Note: this is a work in progress.

##What is Libaudioverse?##

Libaudioverse is three things:

• A library for building realtime audio synthesis applications.

• An implementation of 3D and environmental audio built on top of lower level Libaudioverse components.

• Fast.

###Realtime Audio Synthesis###

Libaudioverse's key concept is the node: an audio processor that has some number of inputs, some number of outputs, and some number of properties. The outputs of a node can be connected to the inputs of any other node, so long as this does not form a cycle in the graph. The relationship between inputs and outputs is many to many: you may connect 1 output to as many inputs as you wish, and each input may have as many outputs connected to it as you wish. Examples of nodes include the sine wave, a lowpass filter, an implementation of HRTF panning, and a ring modulator. The full list of useful nodes is only growing as time passes, rendering this list far from exhaustive.

To provide a more helpful analogy, it is possible to view Libaudioverse nodes as black boxes with knobs, input jacks, and output wires. The knobs take the place of properties, changing something about the audio. The input jacks are the audio to be changed. The output wires send your transformed audio onward. Some nodes don't have inputs, instead performing functions like reading files.

This renders Libaudioverse capable of representing any system that can run in constant memory and which does not change the rate of audio. This includes at least causal linear systems and waveshaping. If Libaudioverse does not provide a node you need, it is possible to implement it yourself; alternatively, report an issue here or e-mail me and I will see what I can do about adding it to the core library.

###The 3D Simulation###

The 3D simulation supports HRTF via the HRTF panner as well as all common speaker layouts. It works very similarly to OpenAL or OpenGL. It consists of two components:

• The environment node specifies information about the environment and the listener. At the moment, only a "simple" environment without reverb has been implemented, but more are coming. The environment node outputs audio for all sources which are using it. It is not possible to change a source's environment, and it is expected that most apps will only ever use one.

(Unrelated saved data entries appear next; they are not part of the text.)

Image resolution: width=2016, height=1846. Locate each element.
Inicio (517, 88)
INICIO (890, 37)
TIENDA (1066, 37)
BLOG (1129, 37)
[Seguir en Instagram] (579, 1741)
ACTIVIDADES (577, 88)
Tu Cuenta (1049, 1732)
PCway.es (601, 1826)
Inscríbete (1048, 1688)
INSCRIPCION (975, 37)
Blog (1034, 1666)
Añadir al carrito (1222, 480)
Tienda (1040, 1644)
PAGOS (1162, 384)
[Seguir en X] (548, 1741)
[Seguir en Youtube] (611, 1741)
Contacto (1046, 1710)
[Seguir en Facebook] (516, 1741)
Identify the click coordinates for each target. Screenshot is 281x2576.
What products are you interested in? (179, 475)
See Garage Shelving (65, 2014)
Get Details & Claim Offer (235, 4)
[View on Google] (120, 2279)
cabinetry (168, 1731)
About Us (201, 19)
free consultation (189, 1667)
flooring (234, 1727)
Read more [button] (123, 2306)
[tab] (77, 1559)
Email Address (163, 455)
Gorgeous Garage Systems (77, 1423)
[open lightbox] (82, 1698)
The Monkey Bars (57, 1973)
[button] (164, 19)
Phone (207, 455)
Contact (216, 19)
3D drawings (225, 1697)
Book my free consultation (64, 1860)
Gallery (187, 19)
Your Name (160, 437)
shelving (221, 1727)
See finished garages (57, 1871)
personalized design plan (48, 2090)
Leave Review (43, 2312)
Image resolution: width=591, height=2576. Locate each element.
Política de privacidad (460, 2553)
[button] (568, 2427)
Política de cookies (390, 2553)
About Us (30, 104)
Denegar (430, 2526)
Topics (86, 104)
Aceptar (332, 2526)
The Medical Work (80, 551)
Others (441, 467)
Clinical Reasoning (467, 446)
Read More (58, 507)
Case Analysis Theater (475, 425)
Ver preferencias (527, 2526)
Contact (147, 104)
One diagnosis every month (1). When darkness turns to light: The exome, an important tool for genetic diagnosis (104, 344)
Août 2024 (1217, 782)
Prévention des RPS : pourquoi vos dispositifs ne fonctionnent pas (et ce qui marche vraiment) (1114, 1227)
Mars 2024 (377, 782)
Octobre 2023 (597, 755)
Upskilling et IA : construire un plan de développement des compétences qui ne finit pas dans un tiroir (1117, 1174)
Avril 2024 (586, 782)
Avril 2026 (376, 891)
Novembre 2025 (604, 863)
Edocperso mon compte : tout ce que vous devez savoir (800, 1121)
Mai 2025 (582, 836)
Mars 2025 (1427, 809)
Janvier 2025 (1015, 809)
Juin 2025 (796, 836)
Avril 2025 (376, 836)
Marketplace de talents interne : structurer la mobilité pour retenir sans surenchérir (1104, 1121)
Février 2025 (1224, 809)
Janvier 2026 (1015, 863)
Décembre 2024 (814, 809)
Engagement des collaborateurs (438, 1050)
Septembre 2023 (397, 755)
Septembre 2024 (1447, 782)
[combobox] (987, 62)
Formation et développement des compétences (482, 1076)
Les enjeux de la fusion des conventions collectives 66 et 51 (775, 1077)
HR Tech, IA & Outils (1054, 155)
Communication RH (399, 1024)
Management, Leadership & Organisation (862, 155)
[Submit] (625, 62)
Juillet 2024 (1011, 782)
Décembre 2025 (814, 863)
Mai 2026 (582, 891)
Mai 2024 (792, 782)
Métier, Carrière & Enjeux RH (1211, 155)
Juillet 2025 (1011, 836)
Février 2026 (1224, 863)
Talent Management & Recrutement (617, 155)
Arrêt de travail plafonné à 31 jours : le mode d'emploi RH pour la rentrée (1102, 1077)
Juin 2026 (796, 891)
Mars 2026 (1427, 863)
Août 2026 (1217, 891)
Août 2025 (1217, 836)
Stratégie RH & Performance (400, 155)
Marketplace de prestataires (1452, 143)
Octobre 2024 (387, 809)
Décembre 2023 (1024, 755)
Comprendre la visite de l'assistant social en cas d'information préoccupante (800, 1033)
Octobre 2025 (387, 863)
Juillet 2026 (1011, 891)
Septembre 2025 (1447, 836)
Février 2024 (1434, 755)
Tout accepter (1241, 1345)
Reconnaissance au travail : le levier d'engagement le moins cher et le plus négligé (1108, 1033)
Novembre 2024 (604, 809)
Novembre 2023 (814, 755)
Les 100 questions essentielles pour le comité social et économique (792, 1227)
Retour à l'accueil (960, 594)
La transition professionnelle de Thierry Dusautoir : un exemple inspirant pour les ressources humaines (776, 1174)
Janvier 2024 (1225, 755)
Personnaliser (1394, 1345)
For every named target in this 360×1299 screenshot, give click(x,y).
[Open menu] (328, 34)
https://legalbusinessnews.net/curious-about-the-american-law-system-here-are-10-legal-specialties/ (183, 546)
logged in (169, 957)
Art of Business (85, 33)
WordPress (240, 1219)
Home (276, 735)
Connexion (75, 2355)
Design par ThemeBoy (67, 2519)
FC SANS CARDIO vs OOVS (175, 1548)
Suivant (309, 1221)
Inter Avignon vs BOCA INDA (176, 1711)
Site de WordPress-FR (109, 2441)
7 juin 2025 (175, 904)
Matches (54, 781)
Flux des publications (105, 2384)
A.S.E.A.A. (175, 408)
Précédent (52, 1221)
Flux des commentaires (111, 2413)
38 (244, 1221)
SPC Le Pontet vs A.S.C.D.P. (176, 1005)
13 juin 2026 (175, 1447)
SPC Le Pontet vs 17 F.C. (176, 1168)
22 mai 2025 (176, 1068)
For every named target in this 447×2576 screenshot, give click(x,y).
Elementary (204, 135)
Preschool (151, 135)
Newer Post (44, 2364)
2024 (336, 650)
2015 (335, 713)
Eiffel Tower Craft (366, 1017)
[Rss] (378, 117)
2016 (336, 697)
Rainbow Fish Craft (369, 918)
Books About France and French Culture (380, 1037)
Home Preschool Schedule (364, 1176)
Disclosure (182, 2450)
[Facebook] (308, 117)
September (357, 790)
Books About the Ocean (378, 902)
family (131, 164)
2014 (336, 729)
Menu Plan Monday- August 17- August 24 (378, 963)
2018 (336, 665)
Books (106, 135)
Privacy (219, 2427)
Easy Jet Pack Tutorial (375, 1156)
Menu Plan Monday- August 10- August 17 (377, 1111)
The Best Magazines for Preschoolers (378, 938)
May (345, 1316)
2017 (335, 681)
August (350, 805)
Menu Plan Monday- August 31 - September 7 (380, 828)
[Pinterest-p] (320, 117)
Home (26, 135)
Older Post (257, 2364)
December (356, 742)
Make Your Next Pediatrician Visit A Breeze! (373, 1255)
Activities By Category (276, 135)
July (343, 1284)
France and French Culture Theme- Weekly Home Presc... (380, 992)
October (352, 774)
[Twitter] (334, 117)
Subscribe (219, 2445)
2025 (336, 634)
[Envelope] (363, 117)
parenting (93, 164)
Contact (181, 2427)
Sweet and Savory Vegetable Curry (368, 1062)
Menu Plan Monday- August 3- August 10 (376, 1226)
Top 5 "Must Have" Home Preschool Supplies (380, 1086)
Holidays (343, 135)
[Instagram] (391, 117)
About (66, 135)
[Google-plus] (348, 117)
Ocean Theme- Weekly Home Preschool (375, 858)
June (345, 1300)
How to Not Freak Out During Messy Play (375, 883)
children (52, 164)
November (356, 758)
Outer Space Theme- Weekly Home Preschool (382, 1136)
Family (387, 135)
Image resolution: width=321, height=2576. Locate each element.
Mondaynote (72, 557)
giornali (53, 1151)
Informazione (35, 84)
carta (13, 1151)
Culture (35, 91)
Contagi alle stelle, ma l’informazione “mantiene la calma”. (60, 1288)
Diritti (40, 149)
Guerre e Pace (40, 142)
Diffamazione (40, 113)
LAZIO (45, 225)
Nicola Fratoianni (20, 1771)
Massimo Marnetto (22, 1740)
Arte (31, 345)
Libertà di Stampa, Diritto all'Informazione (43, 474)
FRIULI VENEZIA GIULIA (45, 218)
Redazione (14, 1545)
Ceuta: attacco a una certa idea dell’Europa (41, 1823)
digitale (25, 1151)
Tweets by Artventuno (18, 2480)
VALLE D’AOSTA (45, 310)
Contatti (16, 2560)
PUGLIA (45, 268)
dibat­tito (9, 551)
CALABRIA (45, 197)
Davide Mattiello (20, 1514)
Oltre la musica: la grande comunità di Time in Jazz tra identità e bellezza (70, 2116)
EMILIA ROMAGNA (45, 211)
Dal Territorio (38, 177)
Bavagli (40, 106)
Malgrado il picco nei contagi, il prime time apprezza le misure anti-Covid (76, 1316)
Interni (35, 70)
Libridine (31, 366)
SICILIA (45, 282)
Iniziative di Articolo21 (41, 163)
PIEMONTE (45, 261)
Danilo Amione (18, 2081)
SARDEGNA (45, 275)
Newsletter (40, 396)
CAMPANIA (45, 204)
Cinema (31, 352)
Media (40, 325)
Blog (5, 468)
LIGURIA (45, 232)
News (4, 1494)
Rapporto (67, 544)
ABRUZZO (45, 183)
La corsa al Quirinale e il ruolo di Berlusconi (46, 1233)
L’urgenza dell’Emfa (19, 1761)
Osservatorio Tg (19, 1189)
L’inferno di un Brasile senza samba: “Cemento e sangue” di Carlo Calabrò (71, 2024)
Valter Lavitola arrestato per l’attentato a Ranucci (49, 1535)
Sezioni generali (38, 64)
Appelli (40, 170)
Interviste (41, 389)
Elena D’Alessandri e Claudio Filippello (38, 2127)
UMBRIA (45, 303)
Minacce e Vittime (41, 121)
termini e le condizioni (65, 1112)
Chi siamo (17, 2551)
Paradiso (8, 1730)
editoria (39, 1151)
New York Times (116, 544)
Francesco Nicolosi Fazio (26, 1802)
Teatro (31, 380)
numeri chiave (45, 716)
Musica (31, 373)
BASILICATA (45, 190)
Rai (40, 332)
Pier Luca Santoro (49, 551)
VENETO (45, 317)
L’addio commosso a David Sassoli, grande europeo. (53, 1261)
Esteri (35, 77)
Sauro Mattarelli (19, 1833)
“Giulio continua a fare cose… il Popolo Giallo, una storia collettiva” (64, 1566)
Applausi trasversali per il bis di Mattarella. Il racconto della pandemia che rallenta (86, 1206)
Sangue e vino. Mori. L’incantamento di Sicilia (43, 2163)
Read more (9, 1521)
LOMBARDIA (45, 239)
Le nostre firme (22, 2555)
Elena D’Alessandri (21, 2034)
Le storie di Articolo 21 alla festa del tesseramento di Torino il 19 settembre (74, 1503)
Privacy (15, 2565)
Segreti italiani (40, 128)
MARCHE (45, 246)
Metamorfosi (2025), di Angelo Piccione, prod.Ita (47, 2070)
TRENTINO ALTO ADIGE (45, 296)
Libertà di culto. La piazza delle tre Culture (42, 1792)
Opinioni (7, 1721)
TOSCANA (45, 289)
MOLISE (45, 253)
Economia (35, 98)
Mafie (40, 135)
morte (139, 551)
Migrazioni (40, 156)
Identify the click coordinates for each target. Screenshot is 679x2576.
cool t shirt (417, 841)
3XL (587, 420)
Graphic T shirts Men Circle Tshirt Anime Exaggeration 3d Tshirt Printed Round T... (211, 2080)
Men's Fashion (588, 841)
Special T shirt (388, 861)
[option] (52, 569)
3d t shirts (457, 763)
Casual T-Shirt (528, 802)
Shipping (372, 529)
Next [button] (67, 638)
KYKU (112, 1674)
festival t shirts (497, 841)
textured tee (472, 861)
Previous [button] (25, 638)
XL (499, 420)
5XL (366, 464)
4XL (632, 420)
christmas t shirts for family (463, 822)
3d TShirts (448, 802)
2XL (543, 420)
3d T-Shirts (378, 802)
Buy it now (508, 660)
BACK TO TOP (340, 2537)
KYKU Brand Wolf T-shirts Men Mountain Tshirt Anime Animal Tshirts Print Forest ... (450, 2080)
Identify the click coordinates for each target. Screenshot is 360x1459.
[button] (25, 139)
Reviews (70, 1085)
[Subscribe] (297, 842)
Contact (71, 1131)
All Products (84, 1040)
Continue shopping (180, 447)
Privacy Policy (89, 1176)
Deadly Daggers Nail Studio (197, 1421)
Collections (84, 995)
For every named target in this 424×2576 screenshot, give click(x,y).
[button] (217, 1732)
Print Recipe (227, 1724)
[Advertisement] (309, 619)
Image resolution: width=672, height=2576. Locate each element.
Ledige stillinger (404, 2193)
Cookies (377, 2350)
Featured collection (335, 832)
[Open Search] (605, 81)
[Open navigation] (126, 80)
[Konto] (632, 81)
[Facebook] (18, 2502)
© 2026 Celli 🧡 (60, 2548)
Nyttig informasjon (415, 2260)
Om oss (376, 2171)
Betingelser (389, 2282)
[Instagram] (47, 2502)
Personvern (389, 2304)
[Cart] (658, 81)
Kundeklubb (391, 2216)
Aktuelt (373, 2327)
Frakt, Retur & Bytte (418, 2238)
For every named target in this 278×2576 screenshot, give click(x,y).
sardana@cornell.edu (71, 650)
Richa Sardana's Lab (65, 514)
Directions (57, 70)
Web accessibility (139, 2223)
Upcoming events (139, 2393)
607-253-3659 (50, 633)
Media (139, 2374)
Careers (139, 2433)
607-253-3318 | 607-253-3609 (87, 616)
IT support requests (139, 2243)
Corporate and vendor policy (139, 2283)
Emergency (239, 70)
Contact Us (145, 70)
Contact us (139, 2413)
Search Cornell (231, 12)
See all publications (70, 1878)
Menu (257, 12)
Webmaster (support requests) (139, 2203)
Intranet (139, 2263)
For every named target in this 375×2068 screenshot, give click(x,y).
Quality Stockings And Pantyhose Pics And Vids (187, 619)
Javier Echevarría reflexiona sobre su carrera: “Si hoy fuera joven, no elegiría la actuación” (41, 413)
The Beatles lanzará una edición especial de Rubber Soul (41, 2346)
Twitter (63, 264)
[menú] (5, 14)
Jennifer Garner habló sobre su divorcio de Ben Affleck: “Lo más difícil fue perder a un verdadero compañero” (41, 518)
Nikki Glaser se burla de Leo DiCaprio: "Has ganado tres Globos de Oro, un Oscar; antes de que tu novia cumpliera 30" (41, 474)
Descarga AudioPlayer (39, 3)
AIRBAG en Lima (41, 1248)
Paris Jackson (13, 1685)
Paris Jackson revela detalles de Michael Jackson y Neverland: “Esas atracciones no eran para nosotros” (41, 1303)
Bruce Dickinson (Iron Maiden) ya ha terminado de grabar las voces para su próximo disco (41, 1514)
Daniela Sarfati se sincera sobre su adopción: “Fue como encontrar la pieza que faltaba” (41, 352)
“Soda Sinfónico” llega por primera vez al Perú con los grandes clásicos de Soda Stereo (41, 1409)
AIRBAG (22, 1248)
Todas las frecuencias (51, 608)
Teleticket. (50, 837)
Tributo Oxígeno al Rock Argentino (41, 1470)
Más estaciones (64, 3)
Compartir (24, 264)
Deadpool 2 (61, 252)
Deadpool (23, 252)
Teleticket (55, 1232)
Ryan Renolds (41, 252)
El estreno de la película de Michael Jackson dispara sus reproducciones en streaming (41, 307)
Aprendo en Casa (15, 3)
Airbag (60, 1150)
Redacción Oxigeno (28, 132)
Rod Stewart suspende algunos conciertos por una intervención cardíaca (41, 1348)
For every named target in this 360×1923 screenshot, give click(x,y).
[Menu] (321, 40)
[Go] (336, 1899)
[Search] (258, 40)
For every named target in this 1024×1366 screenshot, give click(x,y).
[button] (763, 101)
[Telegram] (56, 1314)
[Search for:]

• The source node is an input to the environment. Source nodes have positions in world coordinates and are automatically panned as appropriate. Unlike other systems, a source node does not work with buffers; instead, you may connect any Libaudioverse node to it.

The two missing features are Doppler and reverb. These will be implemented before the 1.0 version of this library.

###Fast###

Here is some output from the profiling test for the 3D audio simulation that speaks for itself. This was taken on my MacBook Pro with an Intel I7 at 2.9 GHZ. This test is using the built-in HRTF; this means 2 128-point convolutions per source at 44100 KHZ.

Running 50 times with 250 sources
Took 0.959000 seconds
Estimate: 303.125854 sources maximum

Note that Libaudioverse does not yet use multiple cores, though it does use SSE2 if compiled with that option.

The above number is the absolute maximum this test thinks it can play in realtime. For actual realtime playback, expect to top out around 20 sources lower. For a game or interactive application, halve this number: Libaudioverse can output this many sources, but must hold a lock that prevents changing properties on Libaudioverse objects while it is in the middle of synthesizing the next chunk of audio to be sent to the sound card. This essentially means that you should be able to get 100 sources on a comparable computer. If we switch from HRTF panning to normal panning, the test becomes meaningless--if you could max out Libaudioverse on a desktop in such a configuration, you'd have an order of magnitude too many for the player to be able to appreciate.

Optimization is still ongoing, so expect the final version to be faster yet.

##Building##

Currently Libaudioverse only builds on Windows. This is a restriction that I intend to lift by the end of May. Libaudioverse itself will build fine on other platforms, but the build scripts don't know how to handle it and Libaudioverse is currently missing audio backends. If you are on Linux or Mac, watch this space.

You need the following:

• Python 2.7
• CMake 3.0 or later.
• The python packages Jinja2, pycparser, enum34
• A C++11 capable compiler. For Windows, this must be Visual Studio 2013.

The build process is the normal build process for CMake, with one small note. You must build the library as an out-of-source build in a directory called build. All CMake generators should work. As an example, here is my build process:

mkdir build
cd build
CMake -G "NMake Makefiles JOM" ..
jom

##Bindings##

At the moment, Python and C are the only supported languages. The above build process will generate Python bindings in build/bindings/python which may be installed in the usual manner.

Libaudioverse's approach to bindings is such that it is possible to add more languages in short order. If you are seriously considering using Libaudioverse in a specific language, I wish to talk to you. The addition of a new language is mostly a one-time process, after which the bindings literally maintain themselves.

Note: Your language must support C callbacks, at least 2 levels of pointer indirection and thread primitives in order to be successfully bound to Libaudioverse. The only language I am currently aware of that fails to implement these three things is Angelscript in the BGT scripting environment.